Particularly disappointing has been Chloe, whose founder Gaby Aghion pioneered the concept of luxury pret-a-porter, or ready-to-wear, in the 1950s, becoming the first company to sell high fashion off the rack instead of tailored to individual customers.
The label has never really recovered from the 2006 departure of Phoebe Philo, a designer who introduced hits such as $700 Paddington bags. In 2009, Richemont froze the brand’s planned store openings, then in 2011, Wikstrom named Clare Waight Keller as creative director.
Chloe “seems to have moved backward since it lost” Philo, said Luca Solca, an analyst at Exane BNP Paribas in London.
Revenue at Lancel was “broadly flat” in Richemont’s most-recent fiscal year, hurt by the brand’s focus on France, the company said last week. Richemont paid about 342 million Swiss francs ($352 million) in 1997 for Lancel, which started selling accessories and luggage in the early 1900s. Last year, Wikstrom added Peter Millar LLC, a North Carolina-based sportswear maker, only the third acquisition by Richemont during her tenure.
“You don’t buy Richemont for its fashion offering,” said Mathew Menezes, an analyst at Avior Research in Johannesburg. “I wouldn’t say the fashion business has been badly run, but it has struggled.”
The business has gotten a sales boost from Net-a-Porter, a Web store for luxury goods that Richemont bought in 2010. The unit’s sales have grown faster than the rest of the company’s, convincing Richemont to start selling brands such as Cartier and Montblanc online. Net-a-Porter last year trimmed its loss by half, to 19 million euros.
Rupert told analysts at a May 16 meeting that Richemont doesn’t plan to buy any big companies.
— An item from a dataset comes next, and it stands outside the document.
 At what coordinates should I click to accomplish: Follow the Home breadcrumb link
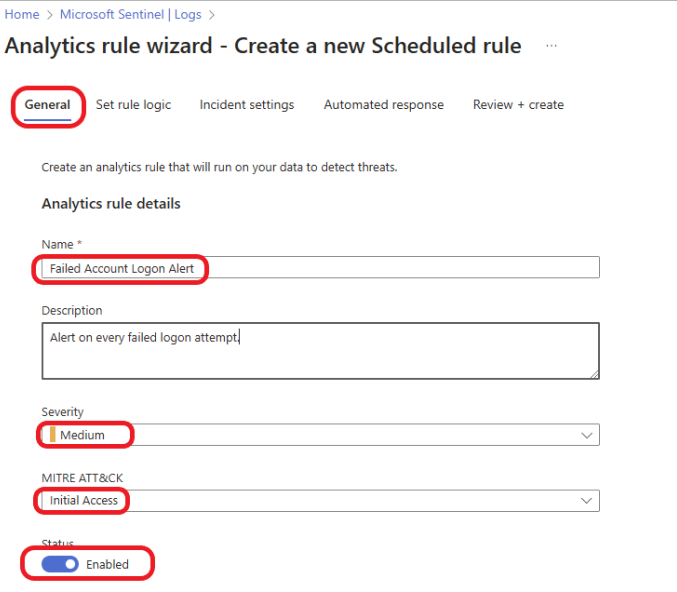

While watchmaker Panerai and jeweler Van Cleef & Arpels, which Richemont purchased in the early 2000s, have been a success, he said the company’s record on acquisitions is mixed.
“We talk about Van Cleef and about my baby Panerai, but we don’t talk about a load of rubbish that I also had a hand in buying,” Rupert said. “OK, so we haven’t always been that successful. Maybe we’ve got to cull our bad investments quicker. Not maybe, we should.”
Wikstrom was quick to point out the rubbish “may not just be in the fashion and accessories portfolio.”